* MATERIAL PROVIDED
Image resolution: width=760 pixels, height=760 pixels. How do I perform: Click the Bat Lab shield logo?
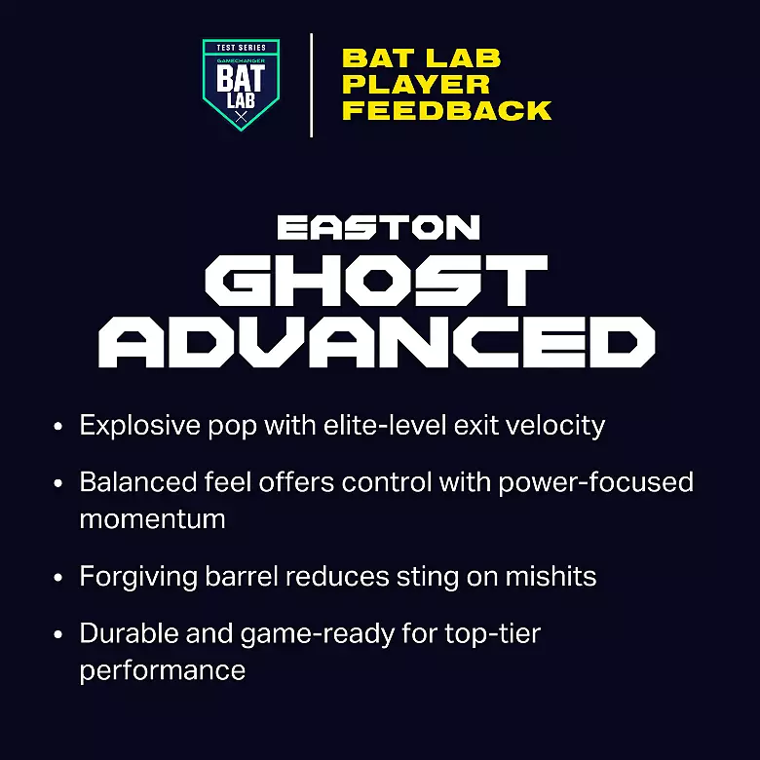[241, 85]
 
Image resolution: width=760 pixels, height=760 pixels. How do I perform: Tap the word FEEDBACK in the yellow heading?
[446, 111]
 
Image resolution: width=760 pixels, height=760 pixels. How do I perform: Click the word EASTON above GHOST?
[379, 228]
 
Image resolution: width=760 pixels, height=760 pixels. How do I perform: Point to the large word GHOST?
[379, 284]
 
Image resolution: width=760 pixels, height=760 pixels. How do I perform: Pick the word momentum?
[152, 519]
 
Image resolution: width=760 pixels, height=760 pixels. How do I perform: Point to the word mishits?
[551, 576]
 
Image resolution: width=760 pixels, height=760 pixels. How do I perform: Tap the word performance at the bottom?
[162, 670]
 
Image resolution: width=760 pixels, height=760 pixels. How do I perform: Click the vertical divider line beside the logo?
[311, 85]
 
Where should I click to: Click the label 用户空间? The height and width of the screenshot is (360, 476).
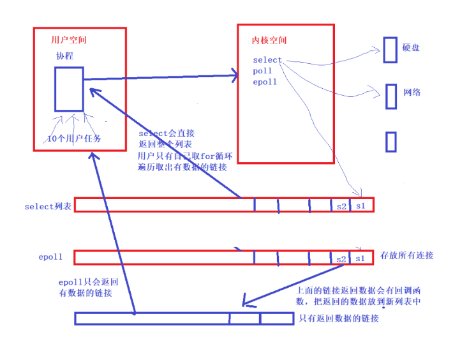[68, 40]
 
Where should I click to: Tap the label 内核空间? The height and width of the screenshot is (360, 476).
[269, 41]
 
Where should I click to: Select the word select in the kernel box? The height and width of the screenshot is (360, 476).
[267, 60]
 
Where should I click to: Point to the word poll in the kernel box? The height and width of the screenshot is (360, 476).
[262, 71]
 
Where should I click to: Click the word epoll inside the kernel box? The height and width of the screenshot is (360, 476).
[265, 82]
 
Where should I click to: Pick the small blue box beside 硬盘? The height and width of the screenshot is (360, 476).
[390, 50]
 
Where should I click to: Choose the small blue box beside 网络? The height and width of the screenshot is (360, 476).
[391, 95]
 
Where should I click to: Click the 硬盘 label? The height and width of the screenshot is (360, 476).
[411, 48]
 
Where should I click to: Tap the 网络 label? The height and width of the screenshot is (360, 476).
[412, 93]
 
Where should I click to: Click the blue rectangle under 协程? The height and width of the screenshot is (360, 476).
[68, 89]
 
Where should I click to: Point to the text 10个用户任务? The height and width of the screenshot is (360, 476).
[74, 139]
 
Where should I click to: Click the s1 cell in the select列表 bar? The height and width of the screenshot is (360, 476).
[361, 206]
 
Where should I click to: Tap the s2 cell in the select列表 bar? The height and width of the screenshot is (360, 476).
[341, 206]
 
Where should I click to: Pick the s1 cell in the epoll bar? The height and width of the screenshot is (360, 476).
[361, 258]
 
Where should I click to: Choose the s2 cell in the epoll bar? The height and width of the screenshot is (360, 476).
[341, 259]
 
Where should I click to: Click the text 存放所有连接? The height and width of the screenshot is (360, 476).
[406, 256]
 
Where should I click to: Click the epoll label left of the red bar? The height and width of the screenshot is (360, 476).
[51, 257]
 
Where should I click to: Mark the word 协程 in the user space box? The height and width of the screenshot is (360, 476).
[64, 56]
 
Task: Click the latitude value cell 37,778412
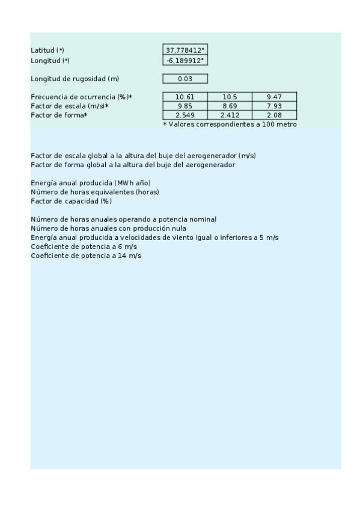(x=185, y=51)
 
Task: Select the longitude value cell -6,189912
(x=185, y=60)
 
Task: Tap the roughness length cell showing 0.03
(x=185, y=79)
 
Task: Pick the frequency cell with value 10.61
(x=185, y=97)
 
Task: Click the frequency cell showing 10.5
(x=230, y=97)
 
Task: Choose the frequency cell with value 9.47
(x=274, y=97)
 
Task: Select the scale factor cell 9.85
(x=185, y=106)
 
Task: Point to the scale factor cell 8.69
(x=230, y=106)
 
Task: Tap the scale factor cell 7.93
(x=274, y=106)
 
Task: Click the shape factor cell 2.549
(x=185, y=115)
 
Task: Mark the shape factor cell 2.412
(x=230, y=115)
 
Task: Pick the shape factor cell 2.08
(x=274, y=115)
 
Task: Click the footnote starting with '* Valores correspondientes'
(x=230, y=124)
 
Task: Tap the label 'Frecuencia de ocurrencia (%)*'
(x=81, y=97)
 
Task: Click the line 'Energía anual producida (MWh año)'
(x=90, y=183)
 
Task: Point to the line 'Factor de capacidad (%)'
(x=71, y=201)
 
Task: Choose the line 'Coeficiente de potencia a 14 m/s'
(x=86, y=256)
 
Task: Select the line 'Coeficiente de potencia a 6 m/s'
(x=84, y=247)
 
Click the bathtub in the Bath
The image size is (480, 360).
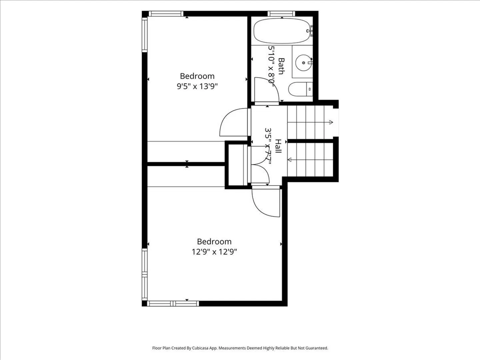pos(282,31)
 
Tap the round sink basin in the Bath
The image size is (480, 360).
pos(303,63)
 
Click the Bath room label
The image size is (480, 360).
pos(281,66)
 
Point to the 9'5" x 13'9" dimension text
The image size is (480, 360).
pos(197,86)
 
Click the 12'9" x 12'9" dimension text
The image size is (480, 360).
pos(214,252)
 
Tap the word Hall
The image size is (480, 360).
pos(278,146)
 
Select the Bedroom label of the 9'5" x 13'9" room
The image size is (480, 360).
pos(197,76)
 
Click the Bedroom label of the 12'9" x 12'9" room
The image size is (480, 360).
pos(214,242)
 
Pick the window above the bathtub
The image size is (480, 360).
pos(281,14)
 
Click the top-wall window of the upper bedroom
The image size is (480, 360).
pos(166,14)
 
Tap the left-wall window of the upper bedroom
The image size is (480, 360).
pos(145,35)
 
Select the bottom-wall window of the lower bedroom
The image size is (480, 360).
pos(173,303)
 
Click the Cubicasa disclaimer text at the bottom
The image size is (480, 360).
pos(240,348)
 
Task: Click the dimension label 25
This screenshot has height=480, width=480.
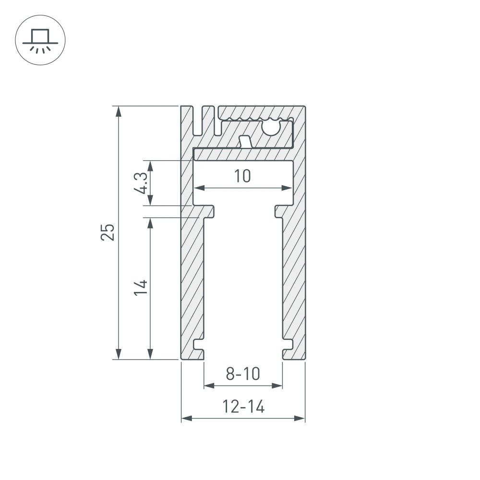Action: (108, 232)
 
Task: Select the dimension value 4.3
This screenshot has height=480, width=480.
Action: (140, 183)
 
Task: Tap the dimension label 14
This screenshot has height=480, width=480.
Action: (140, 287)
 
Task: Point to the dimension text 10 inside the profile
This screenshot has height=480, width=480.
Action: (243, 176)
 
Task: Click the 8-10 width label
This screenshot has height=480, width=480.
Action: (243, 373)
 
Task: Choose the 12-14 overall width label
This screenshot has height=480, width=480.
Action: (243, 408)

* PROBLEM
Copy all of the rows above word for word, leaving out the pictures.

* EXERCISE RESULT
Image resolution: width=760 pixels, height=760 pixels. How do I perform: Click the Bat Lab shield logo?
[241, 85]
 
Image resolution: width=760 pixels, height=760 pixels. How do I perform: Tap the word FEEDBACK in the yellow heading?
[446, 111]
 
Image resolution: width=760 pixels, height=760 pixels. How do I perform: Click the word EASTON above GHOST?
[379, 228]
 
Image resolution: width=760 pixels, height=760 pixels. How do I perform: Point to the large word GHOST?
[379, 284]
 
Image resolution: width=760 pixels, height=760 pixels. How do I perform: Pick the word momentum?
[152, 519]
 
Image resolution: width=760 pixels, height=760 pixels. How do I perform: Point to the word mishits?
[551, 576]
 
Image resolution: width=760 pixels, height=760 pixels. How do I perform: Tap the word performance at the bottom?
[162, 670]
 
Image resolution: width=760 pixels, height=760 pixels. How do I perform: Click the vertical divider line beside the logo?
[311, 85]
 
Where should I click to: Click the label 用户空间? The height and width of the screenshot is (360, 476).
[68, 40]
 
Where should I click to: Tap the label 内核空间? The height and width of the screenshot is (360, 476).
[269, 41]
 
Where should I click to: Select the word select in the kernel box? The height and width of the screenshot is (360, 476).
[267, 60]
 
Where should I click to: Point to the word poll in the kernel box? The height and width of the screenshot is (360, 476).
[262, 71]
 
Where should I click to: Click the word epoll inside the kernel box? The height and width of the screenshot is (360, 476).
[265, 82]
 
Where should I click to: Pick the small blue box beside 硬盘? The height and width of the screenshot is (360, 476).
[390, 50]
 
Where should I click to: Choose the small blue box beside 网络? The height and width of the screenshot is (360, 476).
[391, 95]
 
Where should I click to: Click the 硬盘 label? The height and width of the screenshot is (360, 476).
[411, 48]
 
Where should I click to: Tap the 网络 label? The height and width of the screenshot is (360, 476).
[412, 93]
 
Where should I click to: Click the blue rectangle under 协程? The height and width of the screenshot is (360, 476).
[68, 89]
 
Where should I click to: Point to the text 10个用户任务? The height and width of the screenshot is (360, 476).
[74, 139]
 
Where should I click to: Click the s1 cell in the select列表 bar? The height and width of the screenshot is (360, 476).
[361, 206]
 
Where should I click to: Tap the s2 cell in the select列表 bar? The height and width of the screenshot is (360, 476).
[341, 206]
 
Where should I click to: Pick the s1 cell in the epoll bar? The height and width of the screenshot is (360, 476).
[361, 258]
 
Where should I click to: Choose the s2 cell in the epoll bar? The height and width of the screenshot is (360, 476).
[341, 259]
 
Where should I click to: Click the text 存放所有连接? The height and width of the screenshot is (360, 476).
[406, 256]
 
Where should I click to: Click the epoll label left of the red bar? The height and width of the screenshot is (360, 476).
[51, 257]
 
Where should I click to: Mark the word 协程 in the user space box? The height and width of the screenshot is (360, 476).
[64, 56]
 
Task: Click the latitude value cell 37,778412
(x=185, y=51)
 
Task: Select the longitude value cell -6,189912
(x=185, y=60)
 
Task: Tap the roughness length cell showing 0.03
(x=185, y=79)
 
Task: Pick the frequency cell with value 10.61
(x=185, y=97)
 
Task: Click the frequency cell showing 10.5
(x=230, y=97)
 
Task: Choose the frequency cell with value 9.47
(x=274, y=97)
 
Task: Select the scale factor cell 9.85
(x=185, y=106)
 
Task: Point to the scale factor cell 8.69
(x=230, y=106)
 
Task: Tap the scale factor cell 7.93
(x=274, y=106)
 
Task: Click the shape factor cell 2.549
(x=185, y=115)
 
Task: Mark the shape factor cell 2.412
(x=230, y=115)
 
Task: Pick the shape factor cell 2.08
(x=274, y=115)
 
Task: Click the footnote starting with '* Valores correspondientes'
(x=230, y=124)
 
Task: Tap the label 'Frecuencia de ocurrencia (%)*'
(x=81, y=97)
 
Task: Click the line 'Energía anual producida (MWh año)'
(x=90, y=183)
 
Task: Point to the line 'Factor de capacidad (%)'
(x=71, y=201)
 
Task: Choose the line 'Coeficiente de potencia a 14 m/s'
(x=86, y=256)
 
Task: Select the line 'Coeficiente de potencia a 6 m/s'
(x=84, y=247)
 
Click the bathtub in the Bath
The image size is (480, 360).
pos(282,31)
 
Tap the round sink basin in the Bath
The image size is (480, 360).
pos(303,63)
 
Click the Bath room label
The image size is (480, 360).
pos(281,66)
 
Point to the 9'5" x 13'9" dimension text
The image size is (480, 360).
pos(197,86)
 
Click the 12'9" x 12'9" dimension text
The image size is (480, 360).
pos(214,252)
 
Tap the word Hall
The image size is (480, 360).
pos(278,146)
 
Select the Bedroom label of the 9'5" x 13'9" room
The image size is (480, 360).
pos(197,76)
 
Click the Bedroom label of the 12'9" x 12'9" room
The image size is (480, 360).
pos(214,242)
 
Pick the window above the bathtub
The image size is (480, 360).
pos(281,14)
 
Click the top-wall window of the upper bedroom
The image size is (480, 360).
pos(166,14)
 
Tap the left-wall window of the upper bedroom
The image size is (480, 360).
pos(145,35)
 
Select the bottom-wall window of the lower bedroom
The image size is (480, 360).
pos(173,303)
 
Click the Cubicasa disclaimer text at the bottom
The image size is (480, 360).
pos(240,348)
 
Task: Click the dimension label 25
This screenshot has height=480, width=480.
Action: (108, 232)
 
Task: Select the dimension value 4.3
This screenshot has height=480, width=480.
Action: (140, 183)
 
Task: Tap the dimension label 14
This screenshot has height=480, width=480.
Action: (140, 287)
 
Task: Point to the dimension text 10 inside the profile
This screenshot has height=480, width=480.
Action: (243, 176)
 
Task: Click the 8-10 width label
This screenshot has height=480, width=480.
Action: (243, 373)
 
Task: Choose the 12-14 overall width label
This screenshot has height=480, width=480.
Action: (243, 408)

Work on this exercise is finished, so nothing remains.